# Vietnamese: em khong lay an thit heo.



## lcfatima

How can I tell a waiter (I am usually younger than the waiter and if not I know how to adjust honorific titles in Vietnamese, but just assume I am em...)

How can I tell the waiter I don't eat pork?

Em khong lay an thit heo. 

Also, how can I ask if the broth of a soup was made with any pork bones?

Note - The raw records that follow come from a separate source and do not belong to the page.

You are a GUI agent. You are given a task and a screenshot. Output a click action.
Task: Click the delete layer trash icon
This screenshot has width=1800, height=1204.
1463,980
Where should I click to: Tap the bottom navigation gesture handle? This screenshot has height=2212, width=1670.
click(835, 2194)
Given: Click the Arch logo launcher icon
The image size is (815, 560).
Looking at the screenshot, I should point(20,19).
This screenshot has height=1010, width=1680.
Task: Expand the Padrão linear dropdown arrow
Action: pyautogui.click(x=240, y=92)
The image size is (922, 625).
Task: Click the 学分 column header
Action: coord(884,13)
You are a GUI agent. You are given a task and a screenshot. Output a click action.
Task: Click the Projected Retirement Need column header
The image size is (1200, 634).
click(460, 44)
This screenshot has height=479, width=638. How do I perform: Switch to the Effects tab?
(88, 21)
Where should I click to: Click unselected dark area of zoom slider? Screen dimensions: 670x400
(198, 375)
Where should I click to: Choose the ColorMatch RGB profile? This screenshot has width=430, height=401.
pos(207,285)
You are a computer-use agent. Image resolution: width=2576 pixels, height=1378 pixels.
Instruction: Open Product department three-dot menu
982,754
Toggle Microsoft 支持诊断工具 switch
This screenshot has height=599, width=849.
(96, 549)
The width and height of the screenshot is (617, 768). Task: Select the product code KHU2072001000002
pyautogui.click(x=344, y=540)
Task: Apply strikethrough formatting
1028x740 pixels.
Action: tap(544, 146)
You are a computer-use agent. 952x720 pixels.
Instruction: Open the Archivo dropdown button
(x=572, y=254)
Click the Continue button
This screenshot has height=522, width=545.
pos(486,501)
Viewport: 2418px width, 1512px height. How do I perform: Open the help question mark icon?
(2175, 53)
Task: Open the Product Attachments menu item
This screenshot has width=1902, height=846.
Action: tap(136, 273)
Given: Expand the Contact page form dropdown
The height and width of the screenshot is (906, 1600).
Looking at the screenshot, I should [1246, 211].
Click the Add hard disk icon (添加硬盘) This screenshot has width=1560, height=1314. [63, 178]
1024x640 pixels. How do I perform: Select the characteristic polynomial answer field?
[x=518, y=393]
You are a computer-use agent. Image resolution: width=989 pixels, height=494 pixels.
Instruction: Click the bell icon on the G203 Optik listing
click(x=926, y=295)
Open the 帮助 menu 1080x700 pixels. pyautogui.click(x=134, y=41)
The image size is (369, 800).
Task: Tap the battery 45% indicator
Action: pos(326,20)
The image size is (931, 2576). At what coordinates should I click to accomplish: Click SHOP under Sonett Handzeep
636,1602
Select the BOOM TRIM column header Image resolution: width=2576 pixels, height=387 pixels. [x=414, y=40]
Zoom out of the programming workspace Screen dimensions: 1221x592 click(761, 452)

Cai sup co lam voi xuong con heo khong? (sure that is totally wrong, please correct)

Cam on.


----------



## Tennis

lcfatima said:


> How can I tell a waiter (I am usually younger than the waiter and if not I know how to adjust honorific titles in Vietnamese, but just assume I am em...)
> 
> How can I tell the waiter I don't eat pork?
> 
> Em khong lay an thit heo.


Em/cháu/tôi không ăn thịt heo 



> Also, how can I ask if the broth of a soup was made with any pork bones?
> 
> Cai sup co lam voi xuong con heo khong? (sure that is totally wrong, please correct)
> 
> Cam on.


Generally, phở broth is called nước dùng or just nước phở. Súp has more than one meaning in Vietnamese, especially when you're in the North. So in this case you should say:Nước dùng/nước phở có làm từ xương heo không?


----------



## lcfatima

Thanks tennis. The broth I want to ask for is in a mi soup, mi do bien. Should I call it sup or nuoc in this case? (Or canh?)


----------



## bananauk

You should call it "nước dùng" or "nước"


----------



## vietcutie703

Just to correct a few things

a) nuoc pho is only used when are are speaking of the broth for pho.  for example, when you are speaking of the broth for any other Vietnamese soup based dish, you would not call it "nuoc pho."  That would make absolutely no sense.  If you were eating things like banh canh, bun rieu, hu tieu mi, etc... you would not refer to the soup/broth as "nuoc pho." You can use "nuoc" modified by the name of dish, or you can simply call it sup, or you can refer it as nuoc leo.  

b) pork bones is simply xuong heo, not xuong con heo (you don't need the article "con")

c) pho is conventionally cooked with bones from cows or chicken, rarely --- if ever pigs.


----------



## andrew4558

northern vietnamese = nước dùng
southern vietnamese = nước lèo


----------